§ Exercise details
In the data below, which lines hold the word "computer"? Copy them.

── Dataset extract

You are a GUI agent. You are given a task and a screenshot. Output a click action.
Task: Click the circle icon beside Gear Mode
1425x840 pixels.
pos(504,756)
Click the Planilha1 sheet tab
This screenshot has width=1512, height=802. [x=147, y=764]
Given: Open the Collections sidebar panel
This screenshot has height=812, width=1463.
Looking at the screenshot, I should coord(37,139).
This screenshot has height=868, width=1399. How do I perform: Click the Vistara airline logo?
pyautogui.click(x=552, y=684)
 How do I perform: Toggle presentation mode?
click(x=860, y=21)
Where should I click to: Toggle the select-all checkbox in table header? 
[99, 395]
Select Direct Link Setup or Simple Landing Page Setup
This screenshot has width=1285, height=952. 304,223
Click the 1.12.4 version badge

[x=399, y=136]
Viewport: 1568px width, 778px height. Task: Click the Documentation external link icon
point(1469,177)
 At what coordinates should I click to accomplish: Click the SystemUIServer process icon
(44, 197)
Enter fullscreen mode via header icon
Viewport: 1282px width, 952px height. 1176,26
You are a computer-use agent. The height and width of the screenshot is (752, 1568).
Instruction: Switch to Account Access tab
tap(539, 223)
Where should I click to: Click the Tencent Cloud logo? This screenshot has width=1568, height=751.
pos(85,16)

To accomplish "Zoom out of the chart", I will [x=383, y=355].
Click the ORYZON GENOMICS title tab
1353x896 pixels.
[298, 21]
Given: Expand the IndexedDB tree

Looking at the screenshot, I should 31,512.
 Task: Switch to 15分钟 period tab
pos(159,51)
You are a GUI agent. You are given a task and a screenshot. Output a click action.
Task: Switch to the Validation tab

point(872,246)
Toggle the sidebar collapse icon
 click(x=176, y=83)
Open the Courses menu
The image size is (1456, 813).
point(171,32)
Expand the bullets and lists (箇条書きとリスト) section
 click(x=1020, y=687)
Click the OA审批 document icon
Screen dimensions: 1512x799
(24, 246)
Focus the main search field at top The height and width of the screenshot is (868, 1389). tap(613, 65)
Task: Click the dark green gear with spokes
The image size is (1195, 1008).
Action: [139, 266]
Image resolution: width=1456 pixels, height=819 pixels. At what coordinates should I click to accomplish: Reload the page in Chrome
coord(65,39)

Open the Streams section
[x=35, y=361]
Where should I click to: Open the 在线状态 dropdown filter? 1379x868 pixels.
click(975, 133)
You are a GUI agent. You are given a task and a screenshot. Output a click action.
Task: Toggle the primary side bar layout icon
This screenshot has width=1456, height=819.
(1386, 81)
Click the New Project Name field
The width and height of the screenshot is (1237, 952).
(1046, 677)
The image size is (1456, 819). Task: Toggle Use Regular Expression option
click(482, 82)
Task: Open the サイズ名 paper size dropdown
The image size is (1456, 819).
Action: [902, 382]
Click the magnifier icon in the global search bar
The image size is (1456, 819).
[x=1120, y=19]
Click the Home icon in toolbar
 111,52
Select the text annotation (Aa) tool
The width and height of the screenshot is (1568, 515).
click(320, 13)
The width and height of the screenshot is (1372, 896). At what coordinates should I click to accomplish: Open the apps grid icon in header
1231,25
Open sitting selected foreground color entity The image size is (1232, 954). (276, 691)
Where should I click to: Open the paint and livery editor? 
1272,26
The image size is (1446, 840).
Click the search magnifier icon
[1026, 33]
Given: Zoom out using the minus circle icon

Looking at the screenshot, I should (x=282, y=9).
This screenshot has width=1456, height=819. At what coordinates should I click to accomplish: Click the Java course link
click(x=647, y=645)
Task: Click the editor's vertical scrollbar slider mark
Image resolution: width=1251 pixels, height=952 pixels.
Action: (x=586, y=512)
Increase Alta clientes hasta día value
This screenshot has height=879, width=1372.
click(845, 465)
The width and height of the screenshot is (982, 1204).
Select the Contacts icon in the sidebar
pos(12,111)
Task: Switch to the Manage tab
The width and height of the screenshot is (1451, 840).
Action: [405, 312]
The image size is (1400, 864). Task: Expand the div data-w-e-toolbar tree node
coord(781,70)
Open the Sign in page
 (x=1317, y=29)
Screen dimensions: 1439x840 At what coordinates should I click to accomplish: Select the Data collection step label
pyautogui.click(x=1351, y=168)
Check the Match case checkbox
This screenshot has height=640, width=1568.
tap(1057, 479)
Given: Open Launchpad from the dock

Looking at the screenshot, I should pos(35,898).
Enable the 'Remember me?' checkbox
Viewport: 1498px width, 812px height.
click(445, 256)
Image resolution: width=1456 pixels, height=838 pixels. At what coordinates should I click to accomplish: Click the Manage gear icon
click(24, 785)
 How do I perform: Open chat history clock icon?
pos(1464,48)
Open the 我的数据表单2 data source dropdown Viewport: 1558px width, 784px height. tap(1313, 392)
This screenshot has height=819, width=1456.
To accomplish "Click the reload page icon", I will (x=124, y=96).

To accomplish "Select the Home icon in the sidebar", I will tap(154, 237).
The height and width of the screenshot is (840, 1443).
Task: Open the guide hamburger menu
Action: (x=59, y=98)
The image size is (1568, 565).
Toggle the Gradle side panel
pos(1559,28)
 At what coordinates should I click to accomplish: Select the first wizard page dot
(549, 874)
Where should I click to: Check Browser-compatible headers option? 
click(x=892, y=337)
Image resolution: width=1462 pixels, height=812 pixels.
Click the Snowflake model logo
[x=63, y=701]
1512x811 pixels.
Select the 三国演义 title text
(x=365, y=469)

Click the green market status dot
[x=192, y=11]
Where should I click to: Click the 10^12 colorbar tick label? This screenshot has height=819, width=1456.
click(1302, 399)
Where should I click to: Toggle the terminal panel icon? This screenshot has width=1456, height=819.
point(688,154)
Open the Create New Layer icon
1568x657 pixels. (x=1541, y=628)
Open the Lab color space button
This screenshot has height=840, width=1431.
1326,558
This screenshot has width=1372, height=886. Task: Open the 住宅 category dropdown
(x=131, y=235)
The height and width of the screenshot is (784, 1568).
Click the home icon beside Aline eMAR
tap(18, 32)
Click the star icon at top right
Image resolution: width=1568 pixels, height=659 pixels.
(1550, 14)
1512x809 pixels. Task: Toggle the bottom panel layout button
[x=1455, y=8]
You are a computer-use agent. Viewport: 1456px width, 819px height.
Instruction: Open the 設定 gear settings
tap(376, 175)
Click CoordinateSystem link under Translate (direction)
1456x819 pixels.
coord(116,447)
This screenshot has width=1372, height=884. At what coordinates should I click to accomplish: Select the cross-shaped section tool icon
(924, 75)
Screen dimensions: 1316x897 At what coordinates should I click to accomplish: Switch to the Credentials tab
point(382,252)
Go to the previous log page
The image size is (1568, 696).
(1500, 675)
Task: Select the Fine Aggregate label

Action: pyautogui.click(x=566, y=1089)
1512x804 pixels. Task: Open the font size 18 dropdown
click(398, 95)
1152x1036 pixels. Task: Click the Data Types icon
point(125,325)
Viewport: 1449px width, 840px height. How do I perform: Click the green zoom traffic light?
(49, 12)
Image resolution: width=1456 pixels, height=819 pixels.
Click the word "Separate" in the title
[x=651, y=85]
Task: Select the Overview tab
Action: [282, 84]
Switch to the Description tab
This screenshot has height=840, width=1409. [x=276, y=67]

────

§ Answer to this task
You are a computer-use agent. The height and width of the screenshot is (752, 1568).
You are a computer-use agent. Viewport: 1456px width, 819px height.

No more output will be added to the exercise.